Le président chinois Xi Jinping a reçu à Pékin la dirigeante du Kuomintang (KMT), une première depuis dix ans. Cette rencontre intervient dans un contexte de fortes tensions autour du statut de l’île de Taïwan.
Cette entrevue est perçue comme un geste d’ouverture contrôlée de la part de Pékin, visant à maintenir un canal politique avec les forces taïwanaises favorables à une forme de dialogue avec la Chine continentale.
Le Kuomintang, traditionnellement plus favorable à des relations apaisées avec Pékin que le parti au pouvoir à Taipei, joue ici un rôle d’intermédiaire politique potentiel.
Si la rencontre peut être interprétée comme un signe de détente, elle ne modifie pas les positions de fond. Pékin maintient sa ligne rouge sur toute perspective d’indépendance formelle de Taïwan, tandis que les autorités taïwanaises restent divisées sur la stratégie à adopter face à la Chine.
Ce type de dialogue illustre une diplomatie parallèle, où la Chine privilégie les échanges avec certaines forces politiques internes à Taïwan pour influencer le débat public sans passer par les autorités officielles.
Cette approche s’inscrit dans une stratégie de long terme visant à réduire l’isolement politique de Pékin sur ce dossier.
Malgré cette rencontre, les tensions militaires et diplomatiques dans le détroit de Taïwan restent élevées.
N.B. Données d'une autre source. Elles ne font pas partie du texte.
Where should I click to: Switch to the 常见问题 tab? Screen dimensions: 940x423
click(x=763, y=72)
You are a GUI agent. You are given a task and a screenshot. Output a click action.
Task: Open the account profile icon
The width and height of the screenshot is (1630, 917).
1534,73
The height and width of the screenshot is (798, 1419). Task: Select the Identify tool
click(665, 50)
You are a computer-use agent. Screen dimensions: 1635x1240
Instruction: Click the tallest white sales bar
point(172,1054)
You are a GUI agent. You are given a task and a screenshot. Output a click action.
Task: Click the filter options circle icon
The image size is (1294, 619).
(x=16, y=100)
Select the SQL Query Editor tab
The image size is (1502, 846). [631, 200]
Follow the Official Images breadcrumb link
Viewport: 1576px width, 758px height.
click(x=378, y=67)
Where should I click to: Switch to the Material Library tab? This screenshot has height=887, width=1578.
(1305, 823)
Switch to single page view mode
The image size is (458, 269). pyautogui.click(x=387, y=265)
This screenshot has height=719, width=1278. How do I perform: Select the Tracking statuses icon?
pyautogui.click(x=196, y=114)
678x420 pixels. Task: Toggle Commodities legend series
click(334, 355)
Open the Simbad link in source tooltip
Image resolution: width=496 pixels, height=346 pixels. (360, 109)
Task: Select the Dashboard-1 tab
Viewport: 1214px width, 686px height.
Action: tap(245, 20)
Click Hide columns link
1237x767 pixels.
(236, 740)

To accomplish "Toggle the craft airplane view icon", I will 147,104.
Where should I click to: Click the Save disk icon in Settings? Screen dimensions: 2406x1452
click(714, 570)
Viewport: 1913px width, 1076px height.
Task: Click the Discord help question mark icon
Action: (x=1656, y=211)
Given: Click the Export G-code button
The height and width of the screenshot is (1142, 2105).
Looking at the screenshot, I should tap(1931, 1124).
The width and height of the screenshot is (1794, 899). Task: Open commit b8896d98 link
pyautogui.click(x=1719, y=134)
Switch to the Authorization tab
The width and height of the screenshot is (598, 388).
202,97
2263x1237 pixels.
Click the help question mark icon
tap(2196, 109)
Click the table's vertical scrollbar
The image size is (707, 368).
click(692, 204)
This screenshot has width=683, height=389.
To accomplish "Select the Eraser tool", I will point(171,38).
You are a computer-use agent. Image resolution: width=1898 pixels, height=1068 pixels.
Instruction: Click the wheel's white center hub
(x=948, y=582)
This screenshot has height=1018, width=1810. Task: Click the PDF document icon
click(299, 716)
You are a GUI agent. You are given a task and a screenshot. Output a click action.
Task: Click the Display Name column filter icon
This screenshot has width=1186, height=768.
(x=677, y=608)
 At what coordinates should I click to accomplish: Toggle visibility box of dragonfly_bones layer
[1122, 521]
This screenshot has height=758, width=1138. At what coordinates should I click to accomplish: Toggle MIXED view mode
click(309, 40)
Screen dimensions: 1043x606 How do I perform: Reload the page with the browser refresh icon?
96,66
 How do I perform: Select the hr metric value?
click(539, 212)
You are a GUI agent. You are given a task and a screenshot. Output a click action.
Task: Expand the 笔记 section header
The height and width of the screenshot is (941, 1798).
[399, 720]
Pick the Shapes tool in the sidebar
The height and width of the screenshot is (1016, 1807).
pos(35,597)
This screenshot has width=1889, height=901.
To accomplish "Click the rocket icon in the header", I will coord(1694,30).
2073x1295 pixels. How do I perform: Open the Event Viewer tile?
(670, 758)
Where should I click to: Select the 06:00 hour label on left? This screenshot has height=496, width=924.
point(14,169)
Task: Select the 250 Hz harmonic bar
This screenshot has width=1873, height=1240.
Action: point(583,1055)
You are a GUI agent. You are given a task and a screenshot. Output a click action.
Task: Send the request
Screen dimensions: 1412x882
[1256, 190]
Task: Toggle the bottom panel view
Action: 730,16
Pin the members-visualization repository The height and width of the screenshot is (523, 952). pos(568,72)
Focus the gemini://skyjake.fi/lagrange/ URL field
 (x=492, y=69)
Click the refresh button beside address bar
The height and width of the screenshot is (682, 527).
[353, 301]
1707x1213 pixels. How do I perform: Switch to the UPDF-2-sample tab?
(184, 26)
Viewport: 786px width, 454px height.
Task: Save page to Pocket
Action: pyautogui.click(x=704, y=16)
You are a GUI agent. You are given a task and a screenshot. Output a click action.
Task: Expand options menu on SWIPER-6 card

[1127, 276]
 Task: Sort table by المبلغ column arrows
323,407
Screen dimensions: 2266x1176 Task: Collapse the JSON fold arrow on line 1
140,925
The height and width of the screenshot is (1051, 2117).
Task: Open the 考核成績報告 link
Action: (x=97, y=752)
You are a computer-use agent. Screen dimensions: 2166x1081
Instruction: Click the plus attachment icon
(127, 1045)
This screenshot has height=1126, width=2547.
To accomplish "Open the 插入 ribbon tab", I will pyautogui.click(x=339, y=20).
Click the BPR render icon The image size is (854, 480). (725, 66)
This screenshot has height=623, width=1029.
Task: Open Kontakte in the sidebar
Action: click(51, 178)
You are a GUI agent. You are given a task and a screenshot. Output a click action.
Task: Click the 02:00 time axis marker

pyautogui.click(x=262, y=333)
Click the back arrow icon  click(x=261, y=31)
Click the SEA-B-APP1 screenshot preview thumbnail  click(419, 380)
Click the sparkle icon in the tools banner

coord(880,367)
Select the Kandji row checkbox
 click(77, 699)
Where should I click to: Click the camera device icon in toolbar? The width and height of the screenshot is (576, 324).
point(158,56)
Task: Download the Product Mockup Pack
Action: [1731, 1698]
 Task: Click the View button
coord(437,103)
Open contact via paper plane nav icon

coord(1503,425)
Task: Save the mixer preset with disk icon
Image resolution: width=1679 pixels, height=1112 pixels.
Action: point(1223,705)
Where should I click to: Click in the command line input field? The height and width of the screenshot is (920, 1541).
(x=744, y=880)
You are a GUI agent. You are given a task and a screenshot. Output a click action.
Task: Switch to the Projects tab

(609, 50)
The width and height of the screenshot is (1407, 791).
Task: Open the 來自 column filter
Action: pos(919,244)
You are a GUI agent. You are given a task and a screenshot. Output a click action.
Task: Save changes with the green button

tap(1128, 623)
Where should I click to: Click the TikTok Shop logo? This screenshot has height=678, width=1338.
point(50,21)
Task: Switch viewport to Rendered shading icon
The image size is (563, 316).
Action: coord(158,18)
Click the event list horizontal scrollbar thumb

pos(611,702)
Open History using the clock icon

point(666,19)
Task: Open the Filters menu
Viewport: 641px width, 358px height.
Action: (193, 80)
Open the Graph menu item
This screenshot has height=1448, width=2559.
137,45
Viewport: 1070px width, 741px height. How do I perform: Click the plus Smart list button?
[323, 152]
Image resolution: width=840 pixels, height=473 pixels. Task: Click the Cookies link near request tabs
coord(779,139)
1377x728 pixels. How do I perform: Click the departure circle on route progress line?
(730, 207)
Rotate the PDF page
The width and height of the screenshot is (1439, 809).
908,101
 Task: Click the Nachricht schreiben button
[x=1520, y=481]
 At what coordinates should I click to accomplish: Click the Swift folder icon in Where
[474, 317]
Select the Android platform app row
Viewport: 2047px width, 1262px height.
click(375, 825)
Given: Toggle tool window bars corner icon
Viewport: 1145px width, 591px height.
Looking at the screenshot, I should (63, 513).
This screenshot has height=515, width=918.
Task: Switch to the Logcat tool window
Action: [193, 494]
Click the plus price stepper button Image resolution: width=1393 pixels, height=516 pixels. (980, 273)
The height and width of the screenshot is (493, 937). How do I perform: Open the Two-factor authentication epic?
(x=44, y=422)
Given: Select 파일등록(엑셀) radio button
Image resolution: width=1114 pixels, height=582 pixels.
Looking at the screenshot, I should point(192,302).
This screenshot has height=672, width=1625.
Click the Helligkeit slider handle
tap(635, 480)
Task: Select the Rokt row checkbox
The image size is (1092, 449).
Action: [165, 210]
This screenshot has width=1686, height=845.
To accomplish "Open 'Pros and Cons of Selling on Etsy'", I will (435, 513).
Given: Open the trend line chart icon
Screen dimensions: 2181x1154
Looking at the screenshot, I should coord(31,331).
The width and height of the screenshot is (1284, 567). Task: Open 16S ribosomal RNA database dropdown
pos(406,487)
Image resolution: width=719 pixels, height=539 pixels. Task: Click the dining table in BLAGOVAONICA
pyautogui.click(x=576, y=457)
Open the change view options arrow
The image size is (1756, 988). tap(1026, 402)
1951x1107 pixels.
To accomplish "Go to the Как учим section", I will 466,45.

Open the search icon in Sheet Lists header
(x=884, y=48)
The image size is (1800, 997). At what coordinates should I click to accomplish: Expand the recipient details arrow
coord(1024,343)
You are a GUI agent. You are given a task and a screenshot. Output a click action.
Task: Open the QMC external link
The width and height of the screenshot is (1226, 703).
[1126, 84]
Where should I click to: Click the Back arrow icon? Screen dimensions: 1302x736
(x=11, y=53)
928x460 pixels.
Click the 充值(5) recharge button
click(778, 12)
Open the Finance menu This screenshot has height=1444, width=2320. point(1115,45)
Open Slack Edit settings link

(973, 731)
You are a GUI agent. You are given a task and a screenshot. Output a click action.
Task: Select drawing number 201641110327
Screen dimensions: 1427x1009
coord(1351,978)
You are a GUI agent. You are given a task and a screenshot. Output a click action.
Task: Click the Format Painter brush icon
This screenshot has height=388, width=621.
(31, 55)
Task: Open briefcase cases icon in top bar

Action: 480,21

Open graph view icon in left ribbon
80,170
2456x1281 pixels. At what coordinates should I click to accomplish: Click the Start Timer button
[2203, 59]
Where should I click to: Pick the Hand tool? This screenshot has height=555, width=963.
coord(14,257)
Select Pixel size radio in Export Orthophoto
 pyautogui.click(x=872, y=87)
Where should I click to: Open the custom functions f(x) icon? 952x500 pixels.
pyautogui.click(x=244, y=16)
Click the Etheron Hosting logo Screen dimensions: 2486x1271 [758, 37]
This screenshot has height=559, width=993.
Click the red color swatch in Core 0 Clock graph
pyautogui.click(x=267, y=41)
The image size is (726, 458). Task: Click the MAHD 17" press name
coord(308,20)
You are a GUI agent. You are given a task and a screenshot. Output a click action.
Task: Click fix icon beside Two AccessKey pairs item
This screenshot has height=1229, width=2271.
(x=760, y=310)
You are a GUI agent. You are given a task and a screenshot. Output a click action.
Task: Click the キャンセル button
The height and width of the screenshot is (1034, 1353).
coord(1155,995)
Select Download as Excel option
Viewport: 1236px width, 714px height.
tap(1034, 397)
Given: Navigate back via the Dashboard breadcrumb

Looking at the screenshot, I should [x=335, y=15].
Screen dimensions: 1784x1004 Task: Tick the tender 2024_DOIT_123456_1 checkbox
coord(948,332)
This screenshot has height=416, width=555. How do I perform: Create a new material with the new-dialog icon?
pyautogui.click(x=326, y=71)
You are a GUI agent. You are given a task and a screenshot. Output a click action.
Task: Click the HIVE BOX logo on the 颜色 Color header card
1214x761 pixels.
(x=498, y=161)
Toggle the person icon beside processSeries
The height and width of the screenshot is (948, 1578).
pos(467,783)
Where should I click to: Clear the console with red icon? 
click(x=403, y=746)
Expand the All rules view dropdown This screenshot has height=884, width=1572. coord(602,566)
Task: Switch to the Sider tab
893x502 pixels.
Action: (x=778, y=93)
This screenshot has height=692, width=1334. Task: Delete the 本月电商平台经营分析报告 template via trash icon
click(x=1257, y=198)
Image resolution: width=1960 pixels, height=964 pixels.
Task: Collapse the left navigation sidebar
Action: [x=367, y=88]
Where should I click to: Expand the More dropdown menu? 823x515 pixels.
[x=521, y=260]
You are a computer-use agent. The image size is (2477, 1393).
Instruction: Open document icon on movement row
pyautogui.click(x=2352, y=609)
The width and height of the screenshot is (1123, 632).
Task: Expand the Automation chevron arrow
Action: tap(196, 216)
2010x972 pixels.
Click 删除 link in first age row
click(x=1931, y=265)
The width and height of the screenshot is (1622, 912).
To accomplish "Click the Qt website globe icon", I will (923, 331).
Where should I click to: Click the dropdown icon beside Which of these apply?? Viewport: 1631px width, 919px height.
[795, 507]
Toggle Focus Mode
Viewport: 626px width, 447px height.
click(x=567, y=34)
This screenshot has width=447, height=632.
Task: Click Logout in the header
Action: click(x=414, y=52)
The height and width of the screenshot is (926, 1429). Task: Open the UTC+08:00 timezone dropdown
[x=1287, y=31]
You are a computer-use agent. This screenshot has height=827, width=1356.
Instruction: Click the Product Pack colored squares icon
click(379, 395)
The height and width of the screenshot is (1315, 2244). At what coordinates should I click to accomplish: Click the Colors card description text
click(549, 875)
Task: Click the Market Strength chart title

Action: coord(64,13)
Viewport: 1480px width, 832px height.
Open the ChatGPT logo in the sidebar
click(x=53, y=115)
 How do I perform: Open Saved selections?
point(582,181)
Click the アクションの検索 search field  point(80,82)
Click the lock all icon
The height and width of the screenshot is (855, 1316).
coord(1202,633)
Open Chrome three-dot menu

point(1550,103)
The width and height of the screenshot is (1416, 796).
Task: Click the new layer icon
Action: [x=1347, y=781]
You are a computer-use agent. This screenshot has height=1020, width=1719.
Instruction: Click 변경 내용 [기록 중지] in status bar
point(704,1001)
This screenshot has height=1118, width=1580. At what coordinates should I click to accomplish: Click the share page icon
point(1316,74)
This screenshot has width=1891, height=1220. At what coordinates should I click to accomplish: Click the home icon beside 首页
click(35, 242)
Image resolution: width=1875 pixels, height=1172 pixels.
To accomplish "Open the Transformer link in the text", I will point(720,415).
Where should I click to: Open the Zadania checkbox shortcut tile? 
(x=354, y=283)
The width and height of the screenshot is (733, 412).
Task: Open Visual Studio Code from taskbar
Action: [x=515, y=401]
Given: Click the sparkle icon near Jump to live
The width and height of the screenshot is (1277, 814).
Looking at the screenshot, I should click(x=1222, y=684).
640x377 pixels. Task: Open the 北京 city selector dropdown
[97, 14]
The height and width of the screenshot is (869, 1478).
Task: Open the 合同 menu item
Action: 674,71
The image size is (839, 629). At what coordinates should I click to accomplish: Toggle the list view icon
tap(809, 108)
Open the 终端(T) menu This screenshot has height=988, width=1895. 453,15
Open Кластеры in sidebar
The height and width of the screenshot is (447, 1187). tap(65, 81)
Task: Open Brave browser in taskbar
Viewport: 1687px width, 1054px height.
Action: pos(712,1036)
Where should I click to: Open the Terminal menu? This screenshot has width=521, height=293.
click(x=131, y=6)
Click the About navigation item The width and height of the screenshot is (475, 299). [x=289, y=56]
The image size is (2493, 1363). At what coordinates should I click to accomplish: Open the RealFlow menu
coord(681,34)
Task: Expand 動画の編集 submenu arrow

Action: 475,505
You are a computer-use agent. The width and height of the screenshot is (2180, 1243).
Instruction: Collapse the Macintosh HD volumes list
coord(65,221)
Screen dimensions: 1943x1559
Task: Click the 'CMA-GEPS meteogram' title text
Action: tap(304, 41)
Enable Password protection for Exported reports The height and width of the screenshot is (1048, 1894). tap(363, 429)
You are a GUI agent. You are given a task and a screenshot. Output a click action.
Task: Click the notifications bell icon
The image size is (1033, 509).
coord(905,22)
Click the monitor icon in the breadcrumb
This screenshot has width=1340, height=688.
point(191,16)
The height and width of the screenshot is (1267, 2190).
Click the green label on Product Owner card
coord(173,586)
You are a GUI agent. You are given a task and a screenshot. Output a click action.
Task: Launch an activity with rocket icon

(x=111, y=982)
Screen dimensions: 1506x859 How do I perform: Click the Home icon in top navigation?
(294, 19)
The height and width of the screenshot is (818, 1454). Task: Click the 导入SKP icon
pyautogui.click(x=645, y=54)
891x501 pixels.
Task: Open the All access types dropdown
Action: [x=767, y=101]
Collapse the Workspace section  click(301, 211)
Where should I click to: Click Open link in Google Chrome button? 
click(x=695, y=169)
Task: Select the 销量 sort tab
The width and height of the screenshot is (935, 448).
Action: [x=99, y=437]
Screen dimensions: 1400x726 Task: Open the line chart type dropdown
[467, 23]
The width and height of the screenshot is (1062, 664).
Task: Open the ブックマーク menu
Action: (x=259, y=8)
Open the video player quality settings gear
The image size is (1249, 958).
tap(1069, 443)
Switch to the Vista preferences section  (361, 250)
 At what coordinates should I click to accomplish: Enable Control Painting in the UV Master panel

Les exercices militaires, les survols et les démonstrations de force continuent de rythmer les relations entre les deux rives.
Entre ouverture diplomatique et rappel des lignes rouges, cette rencontre entre Xi Jinping et l’opposition taïwanaise illustre la complexité d’un dossier où chaque geste est chargé de sens stratégique.
La situation reste donc inchangée sur le fond, mais légèrement réajustée sur la forme, dans une région toujours hautement sensible.